O promotor Orlando Bastos Filho disse respeitar a decisão, mas adiantou que irá apresentar recurso e confia que ele será acatado, uma vez que seja analisado pelo juiz titular da comarca de Sorocaba, que segundo ele, não assumiu o julgamento por excesso de serviço. Ele comentou ainda o fato de o caso ter sido analisado pelo juiz auxiliar. “Entendemos, mas não achamos o ideal. Não é sem motivos que a regra geral seja a de que o juiz deva residir na comarca. São exceções previstas em lei, mas não ideais”, disse. Para o promotor, os casos mais complexos e de grande interesse público deveriam ficar reservados aos titulares, “Sem qualquer menoscabo aos auxiliares, mas somente porque o titular tem um conhecimento mais qualificado das peculiaridades da comarca.”

A denúncia

Apresentada em 2012, a ação que ficou conhecida por denunciar o que o promotor Orlando Bastos Filho chamou de “mensalinho” da Prefeitura aos vereadores foi acatada pelo juiz da vara da Fazenda Pública de Sorocaba, Alexandre Dartanhan de Mello Guerra em agosto de 2014, tornando réus os 24 apontados como participantes do suposto esquema.

Por meio do acordo entre os poderes, em 2009 cada um dos parlamentares teve uma verba de R$ 300 mil para destinação por meio do orçamento anual do município. Em 2010 o valor subiu para R$ 550 mil e em 2011 foi de R$ 700 mil.

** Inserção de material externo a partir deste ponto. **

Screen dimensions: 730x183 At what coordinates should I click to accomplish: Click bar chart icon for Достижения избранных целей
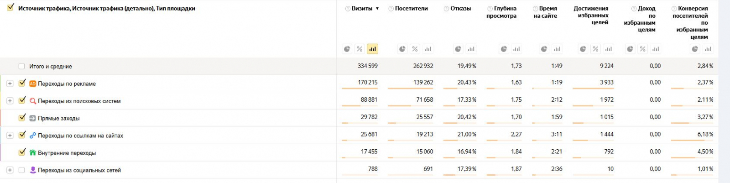[x=608, y=49]
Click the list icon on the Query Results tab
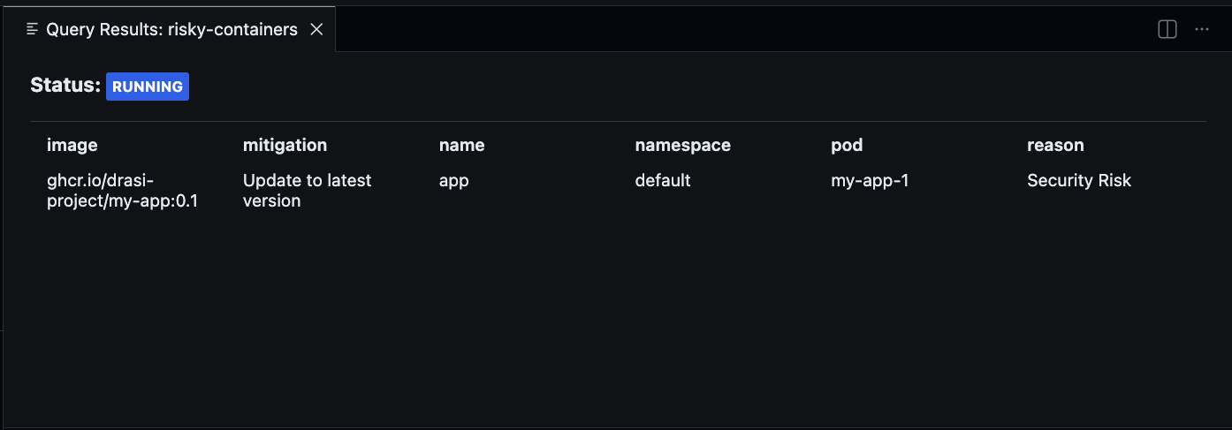Image resolution: width=1232 pixels, height=430 pixels. [x=33, y=29]
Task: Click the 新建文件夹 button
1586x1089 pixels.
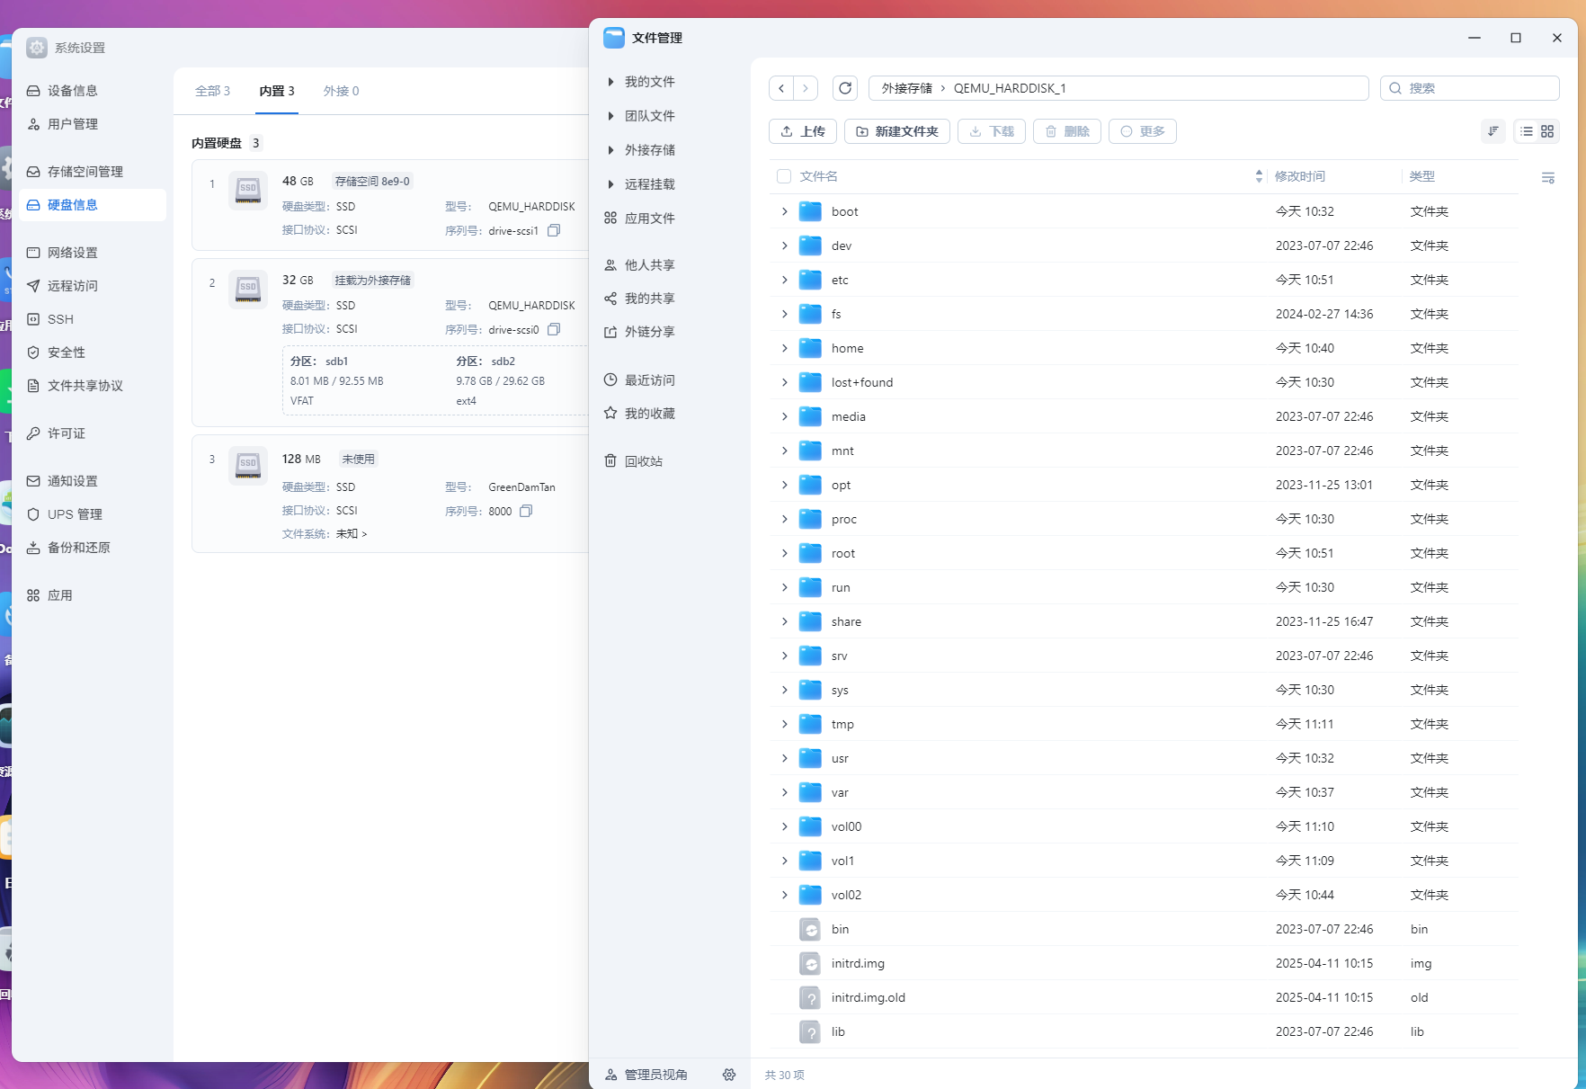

O montante foi destinado a entidades assistenciais da cidade e também para obras públicas. Segundo Bastos Filho, ao firmar o acordo, o Executivo queria captar o apoio dos vereadores, estes que teriam direito a escolher onde o dinheiro público seria aplicado visando obter visibilidade junto ao eleitorado. O valor da multa a ser pago caso houvesse condenação seria de R$ 509 milhões — o equivalente ao dobro do eventual dano ao erário — pelos réus.